Want to try a source a black 1000 litre IBC tank for rain water harvesting, seem pretty good value at £50-£60, but I don't seem to be able to find any stockists near Ashford in Kent?

Anyone got any thoughts/recommendations????

Thanks


Simon


----------



## Spoony (May 28, 2007)

If you were close to autobrite they sell used ones occasionally


----------



## [email protected] (Mar 5, 2007)

yes we sell them, we have around 6 in stock at the minute but they are clear IIRC. call us monday and speak with mark.


----------



## bigmc (Mar 22, 2010)

If you're worried about UV then either paint it black or keep it under cover.


----------



## Spoony (May 28, 2007)

[email protected] said:


> yes we sell them, we have around 6 in stock at the minute but they are clear IIRC. call us monday and speak with mark.


1 black one on fb pics! £20 each collected too. But you'll need a van obviously lol


----------



## ianFRST (Sep 19, 2006)

yeah just get a clear one and cover the outside in something


----------



## -Simon- (Oct 29, 2010)

Hi Guys,

And thanks for the above, only problem is that I'm in Kent and really need a local supplier...

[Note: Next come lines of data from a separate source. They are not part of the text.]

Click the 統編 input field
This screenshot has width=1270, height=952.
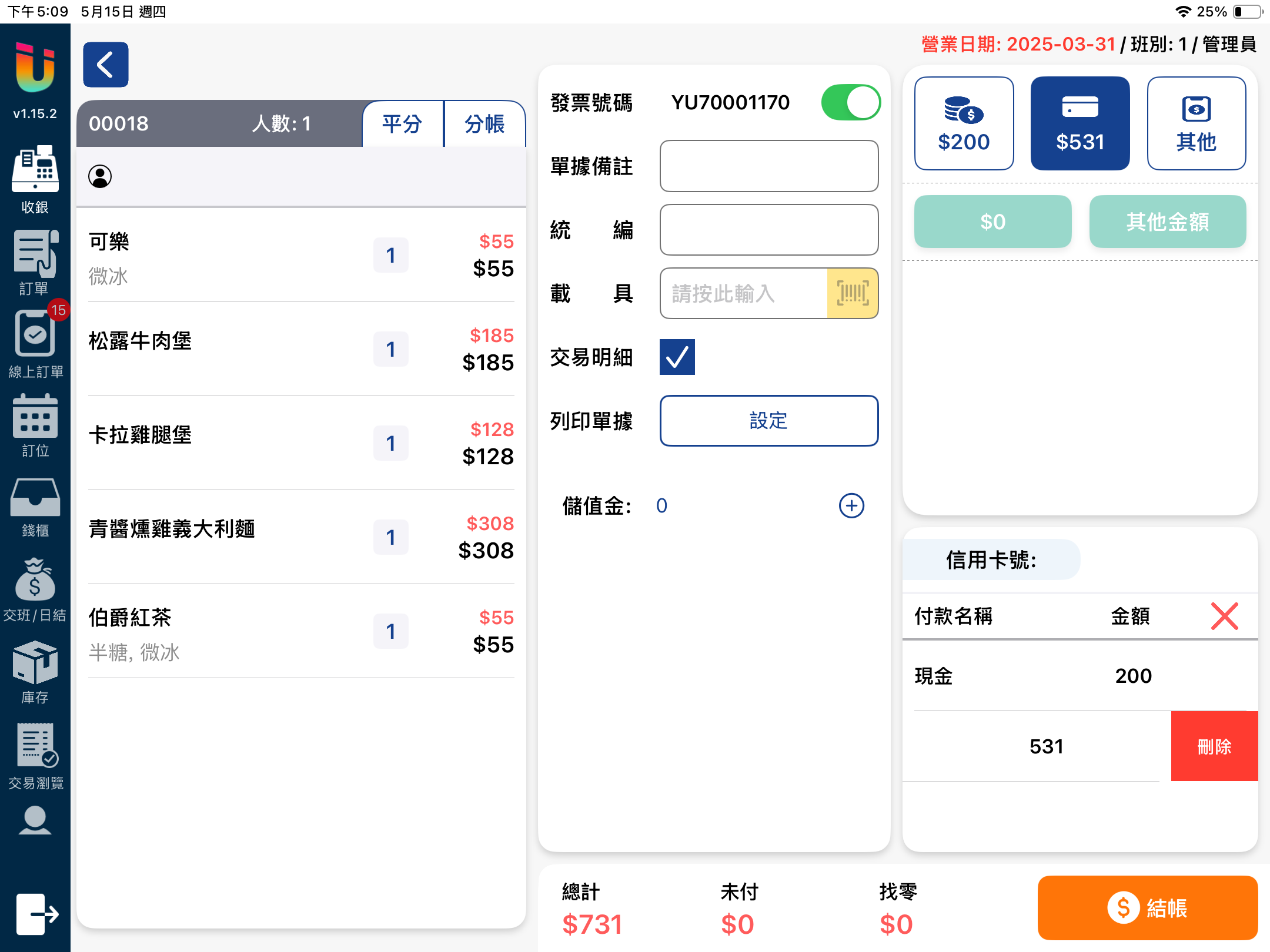pos(768,230)
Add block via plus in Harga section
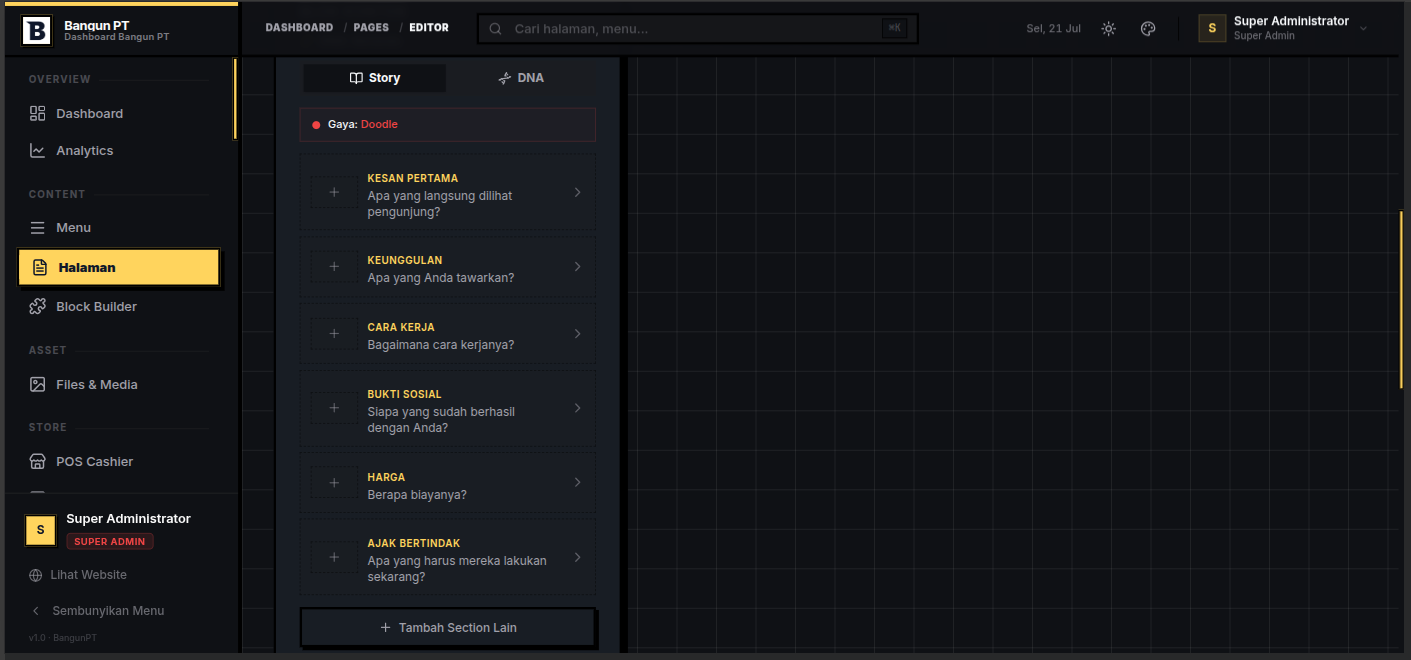The width and height of the screenshot is (1411, 660). 334,483
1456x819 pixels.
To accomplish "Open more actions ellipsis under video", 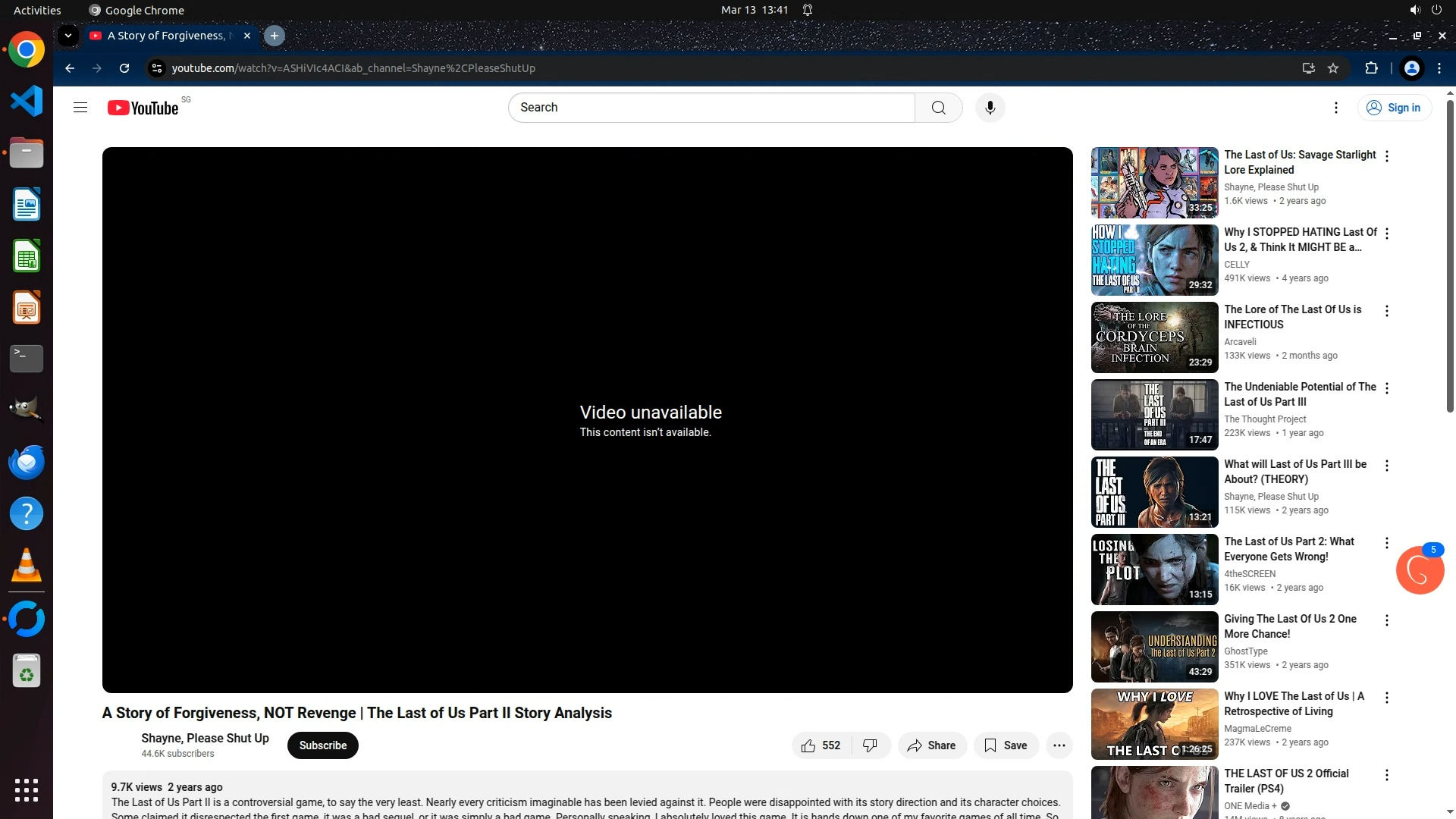I will click(1059, 745).
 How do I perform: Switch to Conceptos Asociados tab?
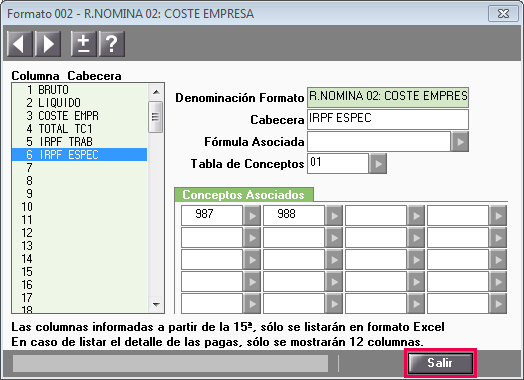(244, 195)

I have been trawling the net and the closest supplier to me seem to be St Albans, which is still a long trek.

Thanks for the tips re covering the tanks as well!

Regards

Simon


----------



## -Simon- (Oct 29, 2010)

*Anyone in South East interested in a group buy????*

Ok I guess by the lack of responses everyone else in the South East is having the same problems as me in securing a recycled IBC supplier?

I wonder how many people would be interested in a group buy on these for collection from Ashford in Kent?

Just a temperature check on this for now, but if there is sufficient demand and Admin happy may look to move forward.

Please can you add your name if genuinely interested, price tbc:

1. -Simon-
2.
3.

Regards

Simon


----------



## Eppursimuove (Sep 28, 2010)

Black shrinkwrap is your friend.


----------



## Eppursimuove (Sep 28, 2010)

Normal IBC
+
Black Shrink wrap
=Black IBC

Do you grasp that or should I make it more simple?


----------



## -Simon- (Oct 29, 2010)

Eppursimuove said:


> Normal IBC
> +
> Black Shrink wrap
> =Black IBC
> ...


Really sorry, a long week, honestly thought I'd been spammed :spam:

Interesting idea, not sure how effective the film would be over the metal cage, but could just wrap with a tarp I suppose.

Will find out on Saturday when I pick up two clear tanks :thumb:

Cheers

Simon


----------